There was just enough light in the room to make out a tiny silhouette, barely tall enough to see over the edge of the bed. My voice was raspy with sleep and shaky from having been awakened abruptly. “What’s wrong, Steven?”
“I’m scared,” he said. “I don’t like the thunder.”
The timing was uncanny: he had just said “thunder” when a flash of blue-white light lit the room, followed by a menacing rumble that seemed to roll toward the house and engulf it.
From the edge of the bed I heard a frightened whimper. “Can I sleep with you tonight?”
He hadn’t been in his “big boy bed” for long, and I’m sure that if I’d read one of our parenting magazines from cover to cover I would have found an article about how to deal with a toddler’s “I’m scared” nights. It probably would have explained why you should never say, “Sure, climb in.” That’s while I’ll never be “Father Of The Year.”
“Sure,” I said. “Climb in.”
It’s a long way up into a grownup bed when your legs are that short, especially when you’re making the climb while holding the paw of a Teddy bear named “Bear.”
Carla said something like “Oooooff!” as Steven climbed across her and wedged himself into the space between us.
Another flash of lightning sliced into the room, and a clap of thunder rattled the windows.
Steven wiggled under the bedspread with Bear in tow and pulled the covers up to their chins.
“That was pretty loud,” he whispered. The window was open just wide enough to let the first scent of rain seep into the room.
Another flash of lightning brought another peel of thunder. From the kitchen, the microwave oven chirped to protest a momentary power outage. Steven pulled the covers up to his eyes, and the next flash of lightning revealed that the only part of Bear not hidden under the covers was one ear.
“Storms are scary,” Steven said in a voice that was muffled by the bedclothes.
“When I was little I used to be afraid of storms,” I said. The middle of the night seems to lend itself to confessions.
“Well, they’re loud and bright and …” I paused to let a sharp clap of thunder rattle away into the distance: “ … and they just kind of jump out and surprise you.”
“Are you still scared of them?”
“Sometimes a really bad storm scares me. But I kind of like storms like this. We’re all together in here, and the storm is going on outside. It kind of makes me feel … safe.”
We wiggled a little closer to each other, and Bear decided it was alright to come out from under the covers.
Rain drummed on the window, and the gap between lightning and thunder grew as the storm inched away.
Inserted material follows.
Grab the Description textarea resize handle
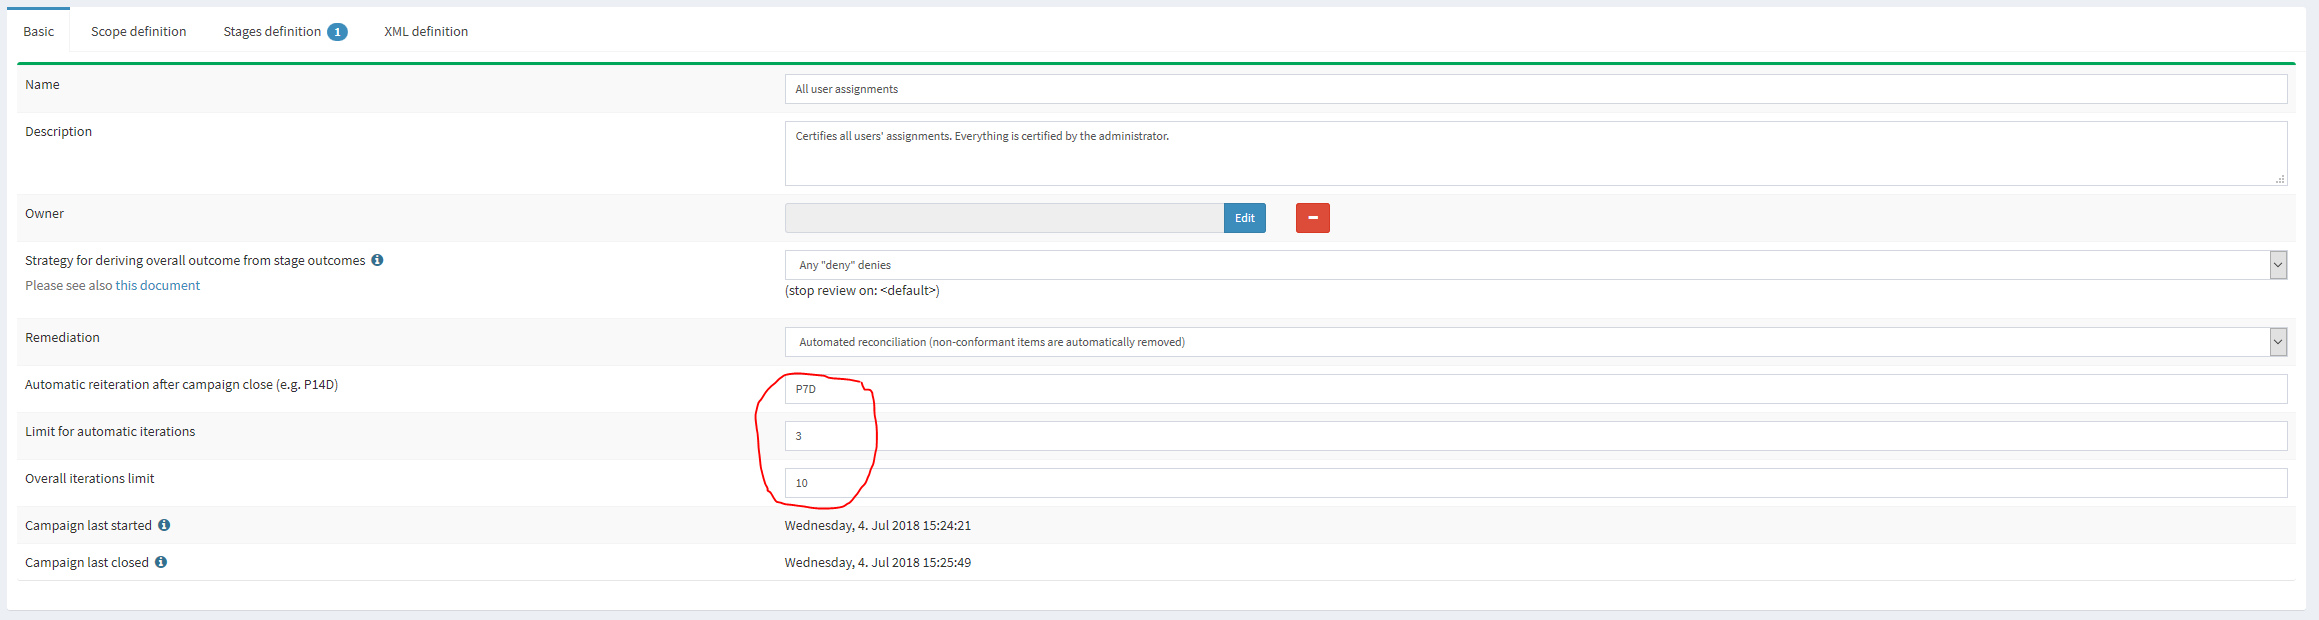The height and width of the screenshot is (620, 2319). (2279, 179)
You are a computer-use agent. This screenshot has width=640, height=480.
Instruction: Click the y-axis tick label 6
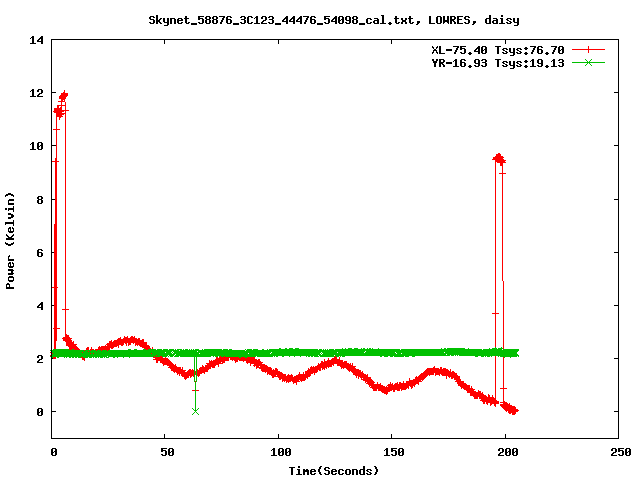pos(40,252)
Steven’s breathing settled into the long, lazy rhythm that comes just before sleep.
“Is the thunder over?” he asked in a dreamlike voice. For the first time I noticed that he smelled like talcum powder. It was nice.
“Just about,” I said. “Do you want to stay here tonight?”
The sharp strobes of lightning had weakened to dull smudges, and the thunder was now just a faint rumble in the distance.
“Could you tell me a story?” Steven asked in a barely awake voice.
Our bedtime book was on the dresser in his room, but I’d read it so many times I knew it by heart: “In the great green room there was a telephone and a red balloon and a picture of the cow jumping over the moon …”
Steven was fighting a losing battle with the Sandman: “Me and you and Mom and Bear …” he said in a thick voice. “Safe …” And then he was asleep.
In the distance the thunder faded into silence, and the night grew quiet.
Good night, noises everywhere.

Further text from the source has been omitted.